Puis Amazias dit à Amos :
« Toi, le voyant, va-t’en d’ici,
fuis au pays de Juda ;
c’est là-bas que tu pourras gagner ta vie
en faisant ton métier de prophète.
Mais ici, à Béthel, arrête de prophétiser ;
car c’est un sanctuaire royal,
un temple du royaume. »
Amos répondit à Amazias :
« Je n’étais pas prophète ni fils de prophète ;
j’étais bouvier, et je soignais les sycomores.
Mais le Seigneur m’a saisi quand j’étais derrière le troupeau,
et c’est lui qui m’a dit :
“Va, tu seras prophète pour mon peuple Israël.”
Écoute maintenant la parole du Seigneur,
toi qui me dis :
“Ne prophétise pas contre Israël,
ne parle pas contre la maison d’Isaac.”
Eh bien, voici ce que le Seigneur a dit :
Ta femme devra se prostituer en pleine ville,
tes fils et tes filles tomberont par l’épée,
la terre qui t’appartient sera partagée au cordeau,
toi, tu mourras sur une terre impure,
et Israël sera déporté loin de sa terre. »

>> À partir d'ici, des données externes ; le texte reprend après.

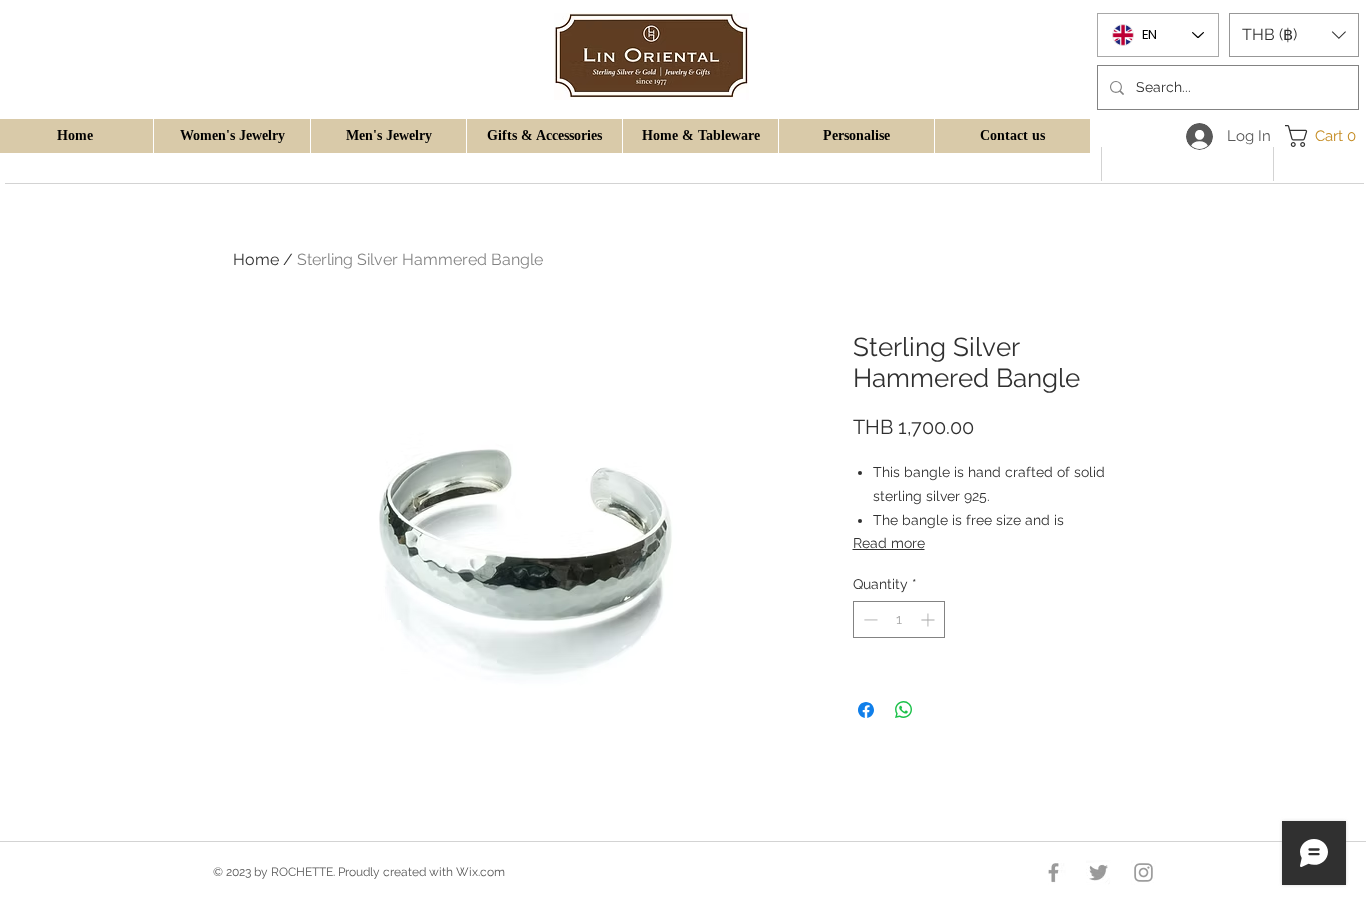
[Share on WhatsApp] (904, 710)
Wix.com (480, 872)
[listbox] (1294, 35)
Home (256, 259)
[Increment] (929, 619)
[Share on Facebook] (866, 710)
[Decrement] (868, 619)
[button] (231, 136)
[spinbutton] (899, 619)
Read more (889, 543)
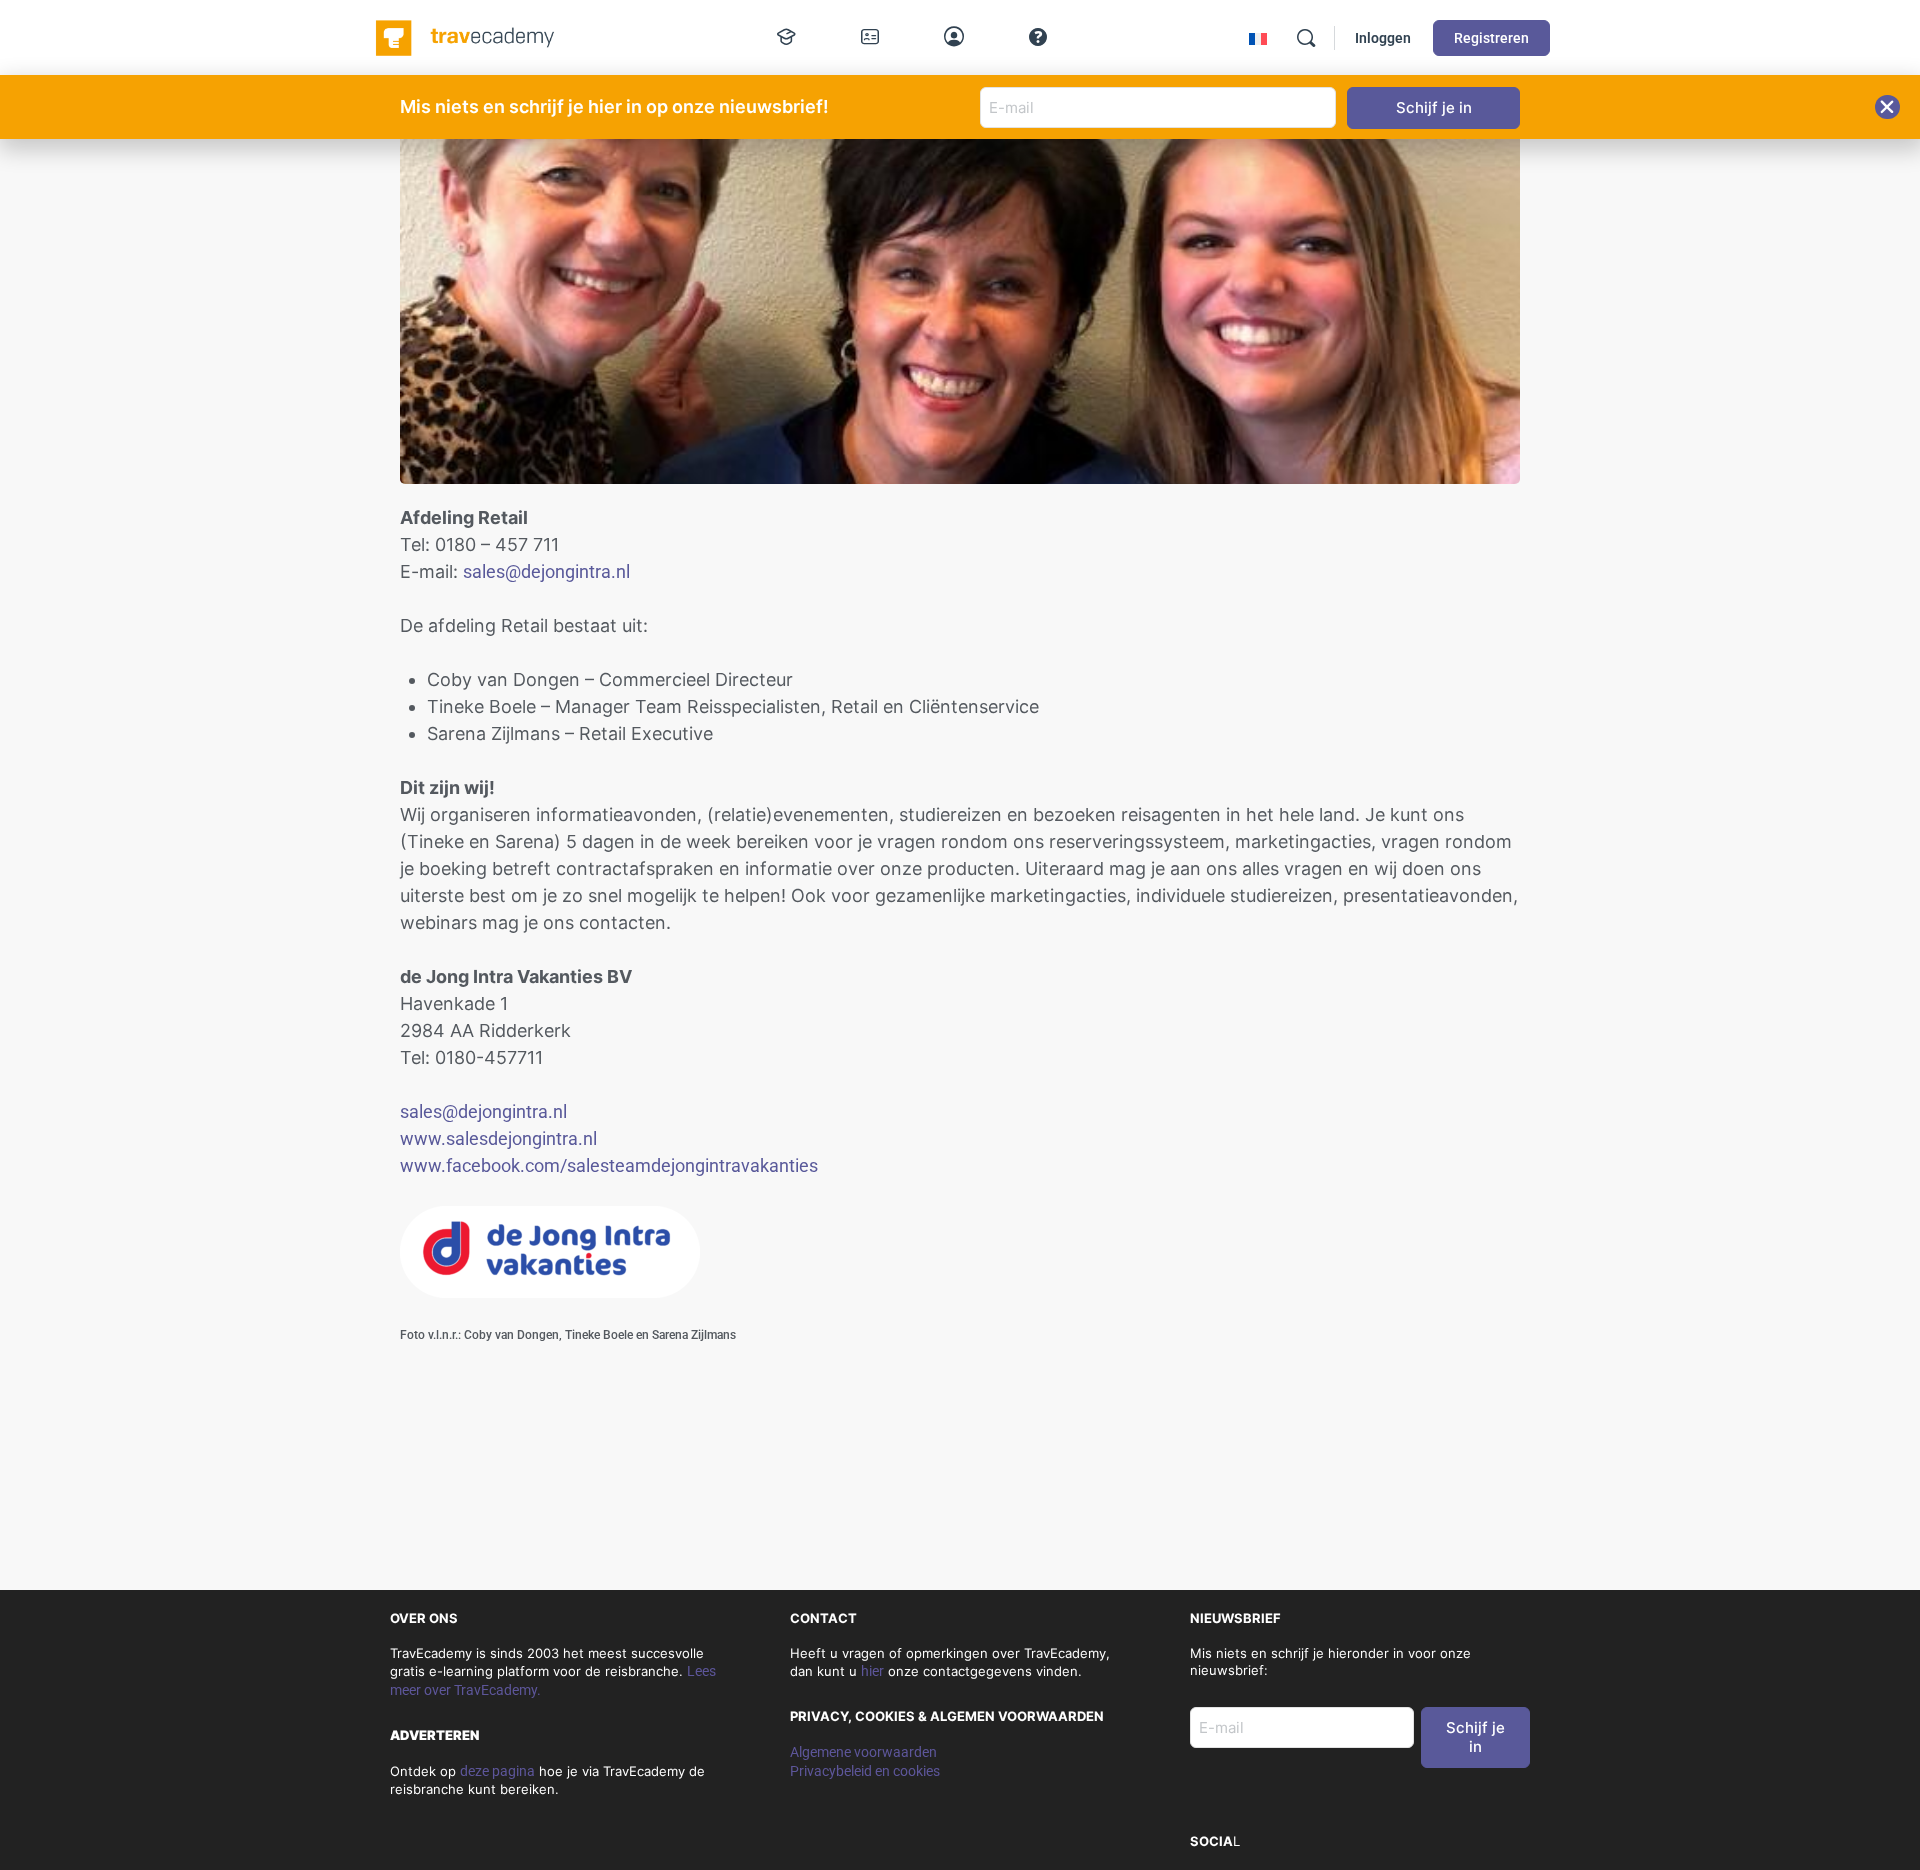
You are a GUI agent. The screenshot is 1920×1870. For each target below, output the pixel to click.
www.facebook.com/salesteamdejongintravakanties (609, 1165)
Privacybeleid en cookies (865, 1771)
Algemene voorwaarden (863, 1752)
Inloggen (1383, 38)
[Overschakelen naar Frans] (1258, 38)
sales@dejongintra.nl (546, 571)
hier (872, 1671)
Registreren (1491, 38)
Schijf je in (1475, 1737)
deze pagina (497, 1771)
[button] (1887, 107)
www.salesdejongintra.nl (498, 1138)
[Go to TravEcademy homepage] (466, 36)
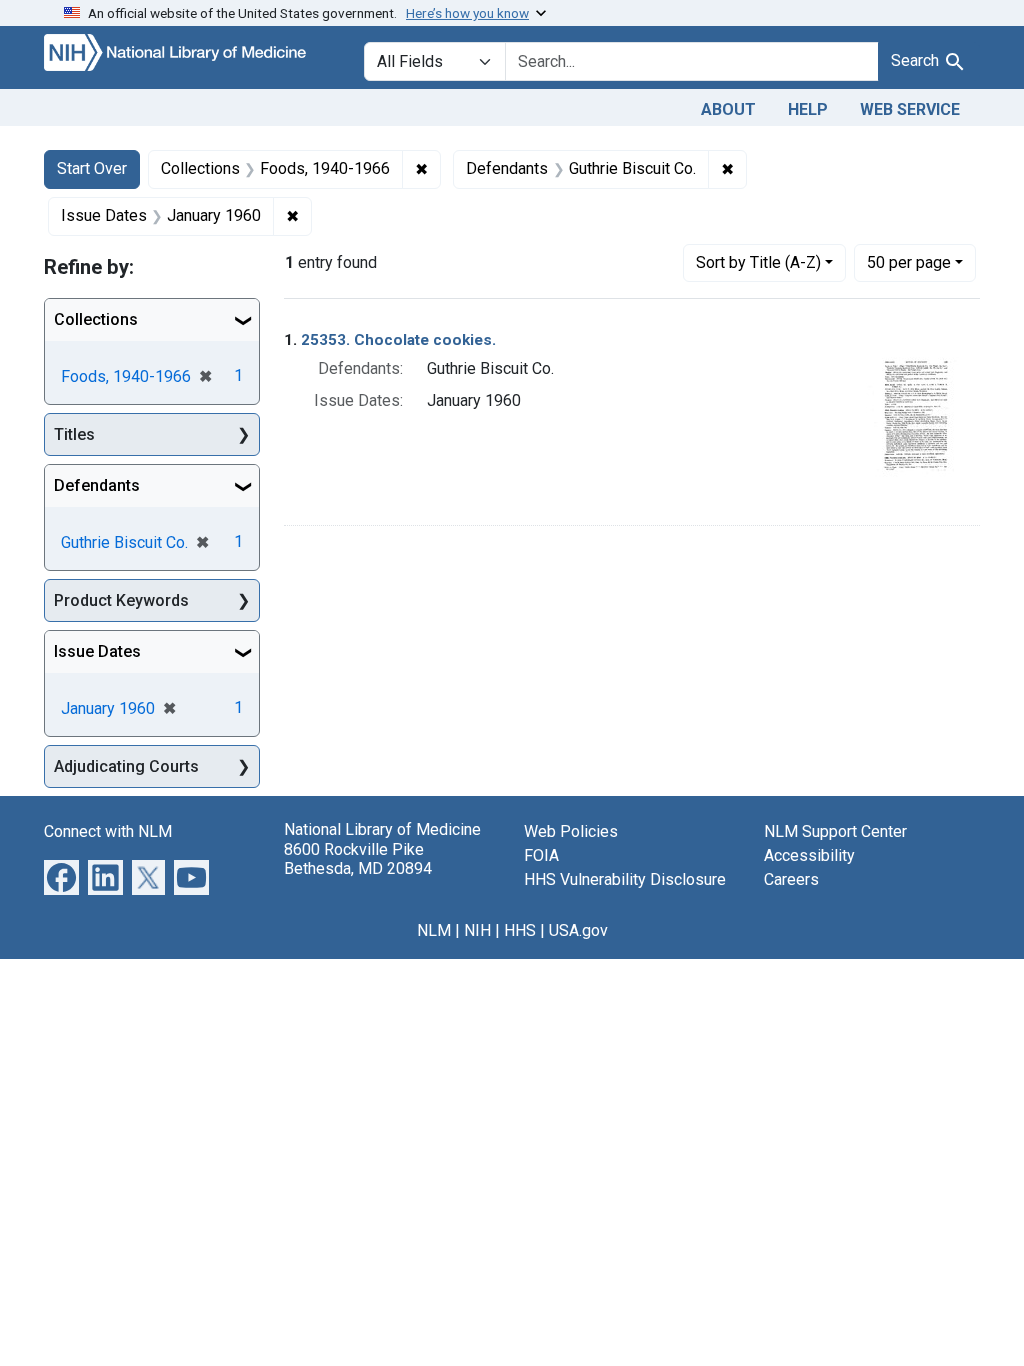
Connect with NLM (108, 831)
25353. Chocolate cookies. (398, 340)
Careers (791, 879)
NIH (477, 930)
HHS (520, 930)
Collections (96, 319)
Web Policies (571, 831)
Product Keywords (121, 600)
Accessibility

Évangile de Jésus Christ selon saint Matthieu
(Mt 9, 1-8)
En ce temps-là,
Jésus monta en barque, refit la traversée,
et alla dans sa ville de Capharnaüm.
Et voici qu’on lui présenta un paralysé,
couché sur une civière.
Voyant leur foi,
Jésus dit au paralysé :
« Confiance, mon enfant,
tes péchés sont pardonnés. »
Et voici que certains parmi les scribes se disaient :
« Celui-là blasphème. »
Mais Jésus, connaissant leurs pensées, demanda :
« Pourquoi avez-vous des pensées mauvaises ?
En effet, qu’est-ce qui est le plus facile ?
Dire : “Tes péchés sont pardonnés”,
ou bien dire : “Lève-toi et marche” ?
Eh bien ! pour que vous sachiez que le Fils de l’homme
a le pouvoir, sur la terre, de pardonner les péchés…
– Jésus s’adressa alors au paralysé –
lève-toi, prends ta civière,
et rentre dans ta maison. »
Il se leva et rentra dans sa maison.
Voyant cela, les foules furent saisies de crainte,
et rendirent gloire à Dieu
qui a donné un tel pouvoir aux hommes.
Le paralytique est l'image de chaque être humain, que le péché empêche d'être libre de ses mouvements, de marcher sur la voie du bien, de donner le meilleur de soi-même. En effet, le mal, en se nichant dans l'âme, emprisonne l'homme dans les liens du mensonge, de la colère, de l'envie et des autres péchés, et peu à peu, le paralyse. C'est pourquoi Jésus, suscitant le scandale des scribes présents, dit tout d'abord : "Tes péchés sont remis" et seulement ensuite, afin de prouver l'autorité qui lui a été conférée par Dieu de remettre ses péchés, ajoute : "Lève toi, prends ton grabat et va-t'en chez toi" (Mc 2, 11) et le guérit totalement. Le message est clair, l'homme, paralysé par le péché, a besoin de la miséricorde de Dieu, que le Christ est venu lui donner, afin que, guéri dans son cœur, toute son existence puisse refleurir.
Aujourd'hui aussi, l'humanité porte les signes du péché, qui l'empêche de progresser d'un pas rapide dans ces valeurs de fraternité, de justice et de paix qu'elle s'est pourtant fixées comme objectifs dans des déclarations solennelles. Pourquoi ? Qu'est-ce qui freine son chemin ? Qu'est-ce qui paralyse son développement intégral ? Nous savons bien que, sur le plan historique, les causes sont multiples et le problème est complexe. Mais la Parole de Dieu nous invite à avoir un regard de foi et à avoir confiance, comme ces personnes qui portèrent le paralytique, dans le fait que seul Jésus peut guérir véritablement. (Pape Benoît XVI, Angélus, 19 février 2006)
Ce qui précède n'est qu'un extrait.